> Objective: Copy the data from its start through the line containing "center [778, 817].", swapping "width and height" for "dimensions" and leaving everything else as it is.

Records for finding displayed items
## begin
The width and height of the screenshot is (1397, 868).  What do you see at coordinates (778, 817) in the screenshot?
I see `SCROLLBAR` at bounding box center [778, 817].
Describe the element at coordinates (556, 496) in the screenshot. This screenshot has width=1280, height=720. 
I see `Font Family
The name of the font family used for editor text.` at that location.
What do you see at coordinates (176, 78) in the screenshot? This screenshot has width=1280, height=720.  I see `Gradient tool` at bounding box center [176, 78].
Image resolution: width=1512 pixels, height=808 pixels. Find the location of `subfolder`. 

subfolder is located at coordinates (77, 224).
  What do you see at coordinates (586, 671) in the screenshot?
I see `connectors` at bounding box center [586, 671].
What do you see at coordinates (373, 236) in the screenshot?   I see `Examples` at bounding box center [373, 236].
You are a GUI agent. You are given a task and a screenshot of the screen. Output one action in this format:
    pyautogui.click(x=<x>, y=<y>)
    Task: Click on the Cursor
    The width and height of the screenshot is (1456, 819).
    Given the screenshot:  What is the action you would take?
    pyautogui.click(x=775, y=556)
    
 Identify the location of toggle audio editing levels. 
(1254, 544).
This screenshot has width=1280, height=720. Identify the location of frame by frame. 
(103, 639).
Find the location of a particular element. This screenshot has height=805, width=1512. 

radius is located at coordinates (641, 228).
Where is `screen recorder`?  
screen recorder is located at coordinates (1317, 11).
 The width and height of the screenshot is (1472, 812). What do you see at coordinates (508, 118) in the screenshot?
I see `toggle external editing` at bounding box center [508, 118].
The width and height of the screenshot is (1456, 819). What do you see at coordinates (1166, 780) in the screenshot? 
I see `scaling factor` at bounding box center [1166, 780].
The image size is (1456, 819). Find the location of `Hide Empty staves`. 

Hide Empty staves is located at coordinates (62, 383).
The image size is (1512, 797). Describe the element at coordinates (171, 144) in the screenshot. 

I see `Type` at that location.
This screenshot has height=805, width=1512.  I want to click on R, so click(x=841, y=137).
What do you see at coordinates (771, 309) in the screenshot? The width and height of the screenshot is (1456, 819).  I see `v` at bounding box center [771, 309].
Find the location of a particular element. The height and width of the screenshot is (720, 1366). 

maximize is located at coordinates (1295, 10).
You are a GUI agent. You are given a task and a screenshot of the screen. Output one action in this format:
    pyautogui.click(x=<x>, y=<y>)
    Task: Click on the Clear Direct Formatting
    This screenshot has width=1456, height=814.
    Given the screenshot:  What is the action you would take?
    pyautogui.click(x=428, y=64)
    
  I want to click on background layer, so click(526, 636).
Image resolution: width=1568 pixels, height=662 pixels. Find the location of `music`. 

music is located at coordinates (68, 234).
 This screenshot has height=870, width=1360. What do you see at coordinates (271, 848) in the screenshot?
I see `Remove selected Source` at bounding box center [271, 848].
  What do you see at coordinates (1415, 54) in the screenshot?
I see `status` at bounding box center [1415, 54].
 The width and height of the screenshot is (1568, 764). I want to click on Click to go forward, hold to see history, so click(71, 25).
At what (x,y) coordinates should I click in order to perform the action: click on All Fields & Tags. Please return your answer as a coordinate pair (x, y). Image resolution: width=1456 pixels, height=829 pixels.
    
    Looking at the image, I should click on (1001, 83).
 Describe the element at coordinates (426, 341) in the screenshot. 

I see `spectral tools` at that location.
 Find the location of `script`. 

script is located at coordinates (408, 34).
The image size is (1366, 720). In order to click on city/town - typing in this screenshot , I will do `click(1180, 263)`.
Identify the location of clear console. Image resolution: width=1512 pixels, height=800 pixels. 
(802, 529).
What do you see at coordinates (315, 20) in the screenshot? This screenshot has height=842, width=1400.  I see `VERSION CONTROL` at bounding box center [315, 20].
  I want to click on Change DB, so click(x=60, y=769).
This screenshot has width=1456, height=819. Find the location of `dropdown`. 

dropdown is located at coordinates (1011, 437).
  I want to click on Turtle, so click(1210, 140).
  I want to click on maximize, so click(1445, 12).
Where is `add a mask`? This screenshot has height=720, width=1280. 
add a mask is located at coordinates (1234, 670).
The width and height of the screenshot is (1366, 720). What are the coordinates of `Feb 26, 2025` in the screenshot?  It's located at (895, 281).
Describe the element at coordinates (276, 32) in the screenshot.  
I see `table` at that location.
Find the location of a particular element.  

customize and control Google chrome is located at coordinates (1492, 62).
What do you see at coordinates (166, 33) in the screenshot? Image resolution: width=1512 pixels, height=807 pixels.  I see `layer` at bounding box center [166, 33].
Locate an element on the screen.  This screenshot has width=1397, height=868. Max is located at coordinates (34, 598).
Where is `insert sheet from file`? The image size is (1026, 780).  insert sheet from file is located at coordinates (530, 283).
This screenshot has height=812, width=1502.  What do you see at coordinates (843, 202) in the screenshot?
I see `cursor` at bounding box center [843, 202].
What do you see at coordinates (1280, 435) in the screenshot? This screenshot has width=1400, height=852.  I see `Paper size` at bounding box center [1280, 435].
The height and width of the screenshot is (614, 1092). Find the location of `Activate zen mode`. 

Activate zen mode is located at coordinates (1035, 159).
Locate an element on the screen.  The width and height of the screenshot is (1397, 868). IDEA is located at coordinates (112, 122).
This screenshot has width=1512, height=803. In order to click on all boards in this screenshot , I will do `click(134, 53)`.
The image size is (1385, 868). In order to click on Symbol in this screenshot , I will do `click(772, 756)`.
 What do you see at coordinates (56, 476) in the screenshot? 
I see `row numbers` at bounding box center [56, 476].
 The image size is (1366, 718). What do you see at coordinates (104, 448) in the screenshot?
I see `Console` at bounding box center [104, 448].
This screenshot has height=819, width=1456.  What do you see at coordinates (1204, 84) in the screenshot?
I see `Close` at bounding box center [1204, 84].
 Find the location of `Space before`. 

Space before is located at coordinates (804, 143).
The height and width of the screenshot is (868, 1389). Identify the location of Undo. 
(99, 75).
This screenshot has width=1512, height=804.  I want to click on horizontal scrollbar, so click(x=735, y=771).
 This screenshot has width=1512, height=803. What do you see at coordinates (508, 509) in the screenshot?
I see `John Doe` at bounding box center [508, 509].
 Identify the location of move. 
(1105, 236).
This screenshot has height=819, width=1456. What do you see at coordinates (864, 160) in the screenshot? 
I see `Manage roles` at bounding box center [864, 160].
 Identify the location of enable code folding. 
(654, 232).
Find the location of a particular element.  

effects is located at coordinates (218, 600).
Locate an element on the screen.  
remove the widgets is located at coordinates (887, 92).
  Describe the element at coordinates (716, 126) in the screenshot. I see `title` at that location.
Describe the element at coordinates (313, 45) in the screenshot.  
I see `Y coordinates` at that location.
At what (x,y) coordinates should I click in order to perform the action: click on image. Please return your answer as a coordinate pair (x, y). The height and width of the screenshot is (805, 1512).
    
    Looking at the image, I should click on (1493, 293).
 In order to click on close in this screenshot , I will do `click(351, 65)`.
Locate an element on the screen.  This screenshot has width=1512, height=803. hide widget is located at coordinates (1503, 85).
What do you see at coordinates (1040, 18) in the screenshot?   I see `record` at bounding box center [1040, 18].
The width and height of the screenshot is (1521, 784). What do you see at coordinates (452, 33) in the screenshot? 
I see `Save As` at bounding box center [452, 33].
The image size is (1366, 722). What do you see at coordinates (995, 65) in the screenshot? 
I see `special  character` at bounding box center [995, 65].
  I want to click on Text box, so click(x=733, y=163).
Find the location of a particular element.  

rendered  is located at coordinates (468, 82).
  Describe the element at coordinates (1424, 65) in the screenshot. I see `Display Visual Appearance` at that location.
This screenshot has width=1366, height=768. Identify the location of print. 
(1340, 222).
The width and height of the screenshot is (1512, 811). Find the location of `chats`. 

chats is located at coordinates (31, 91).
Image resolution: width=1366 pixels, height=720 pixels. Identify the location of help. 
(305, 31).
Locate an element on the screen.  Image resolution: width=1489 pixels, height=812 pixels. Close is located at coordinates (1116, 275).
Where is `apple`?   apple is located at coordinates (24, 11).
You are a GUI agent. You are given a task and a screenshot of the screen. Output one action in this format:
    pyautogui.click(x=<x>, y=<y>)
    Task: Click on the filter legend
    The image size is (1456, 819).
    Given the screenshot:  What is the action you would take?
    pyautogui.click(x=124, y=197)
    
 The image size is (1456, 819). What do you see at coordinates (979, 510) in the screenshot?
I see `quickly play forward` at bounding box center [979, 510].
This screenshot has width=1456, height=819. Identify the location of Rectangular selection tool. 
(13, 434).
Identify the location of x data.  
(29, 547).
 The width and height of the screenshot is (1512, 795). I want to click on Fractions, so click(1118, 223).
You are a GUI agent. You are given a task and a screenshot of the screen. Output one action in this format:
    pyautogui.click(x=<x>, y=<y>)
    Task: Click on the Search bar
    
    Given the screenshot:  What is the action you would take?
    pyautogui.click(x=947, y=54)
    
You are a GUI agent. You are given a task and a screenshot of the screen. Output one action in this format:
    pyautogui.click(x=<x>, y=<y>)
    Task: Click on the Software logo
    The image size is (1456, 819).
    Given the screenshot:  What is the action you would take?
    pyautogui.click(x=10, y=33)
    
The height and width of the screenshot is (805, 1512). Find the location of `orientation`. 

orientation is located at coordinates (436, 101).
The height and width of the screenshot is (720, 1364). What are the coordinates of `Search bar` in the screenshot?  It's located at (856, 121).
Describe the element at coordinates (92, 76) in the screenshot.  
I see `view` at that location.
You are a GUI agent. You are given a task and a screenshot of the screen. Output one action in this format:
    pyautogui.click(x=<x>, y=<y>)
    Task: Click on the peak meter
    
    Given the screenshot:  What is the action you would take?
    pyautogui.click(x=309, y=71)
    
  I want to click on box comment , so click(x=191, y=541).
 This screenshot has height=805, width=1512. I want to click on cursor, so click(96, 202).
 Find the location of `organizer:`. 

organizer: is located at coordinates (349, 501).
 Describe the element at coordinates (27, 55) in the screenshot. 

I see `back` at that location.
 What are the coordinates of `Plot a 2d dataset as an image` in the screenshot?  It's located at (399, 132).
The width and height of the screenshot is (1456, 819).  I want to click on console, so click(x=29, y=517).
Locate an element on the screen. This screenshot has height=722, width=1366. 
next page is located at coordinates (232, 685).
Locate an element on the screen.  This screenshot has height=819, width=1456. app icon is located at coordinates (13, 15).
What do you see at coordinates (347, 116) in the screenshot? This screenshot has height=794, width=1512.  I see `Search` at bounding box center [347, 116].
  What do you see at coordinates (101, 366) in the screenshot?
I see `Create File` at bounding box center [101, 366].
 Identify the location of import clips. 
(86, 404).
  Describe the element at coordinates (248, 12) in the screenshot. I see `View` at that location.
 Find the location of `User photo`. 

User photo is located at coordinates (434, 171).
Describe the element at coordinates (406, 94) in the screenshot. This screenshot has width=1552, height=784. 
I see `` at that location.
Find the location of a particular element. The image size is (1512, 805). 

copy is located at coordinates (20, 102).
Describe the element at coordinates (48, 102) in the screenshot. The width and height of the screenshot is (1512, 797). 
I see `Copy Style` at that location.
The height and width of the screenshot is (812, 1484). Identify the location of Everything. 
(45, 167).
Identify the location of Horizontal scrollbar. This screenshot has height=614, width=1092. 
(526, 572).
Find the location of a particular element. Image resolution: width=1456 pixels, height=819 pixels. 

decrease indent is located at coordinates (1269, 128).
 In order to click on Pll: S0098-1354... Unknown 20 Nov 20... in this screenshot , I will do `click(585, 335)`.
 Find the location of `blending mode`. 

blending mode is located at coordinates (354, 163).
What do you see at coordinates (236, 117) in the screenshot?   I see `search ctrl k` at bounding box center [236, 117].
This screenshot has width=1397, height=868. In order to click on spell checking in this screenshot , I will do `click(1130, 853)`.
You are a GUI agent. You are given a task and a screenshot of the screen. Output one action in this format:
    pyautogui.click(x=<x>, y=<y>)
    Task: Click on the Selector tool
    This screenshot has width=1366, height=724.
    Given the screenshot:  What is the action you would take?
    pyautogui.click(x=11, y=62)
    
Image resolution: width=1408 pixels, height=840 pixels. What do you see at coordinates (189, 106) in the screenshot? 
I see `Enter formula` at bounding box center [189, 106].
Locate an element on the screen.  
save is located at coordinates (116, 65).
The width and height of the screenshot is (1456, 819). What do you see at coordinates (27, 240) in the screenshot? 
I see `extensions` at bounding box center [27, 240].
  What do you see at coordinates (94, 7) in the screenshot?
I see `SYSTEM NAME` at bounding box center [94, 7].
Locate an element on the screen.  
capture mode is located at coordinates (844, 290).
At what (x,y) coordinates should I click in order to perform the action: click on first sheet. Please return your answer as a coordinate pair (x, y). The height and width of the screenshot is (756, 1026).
## end
> Answer:
The dimensions of the screenshot is (1397, 868).  What do you see at coordinates (778, 817) in the screenshot?
I see `SCROLLBAR` at bounding box center [778, 817].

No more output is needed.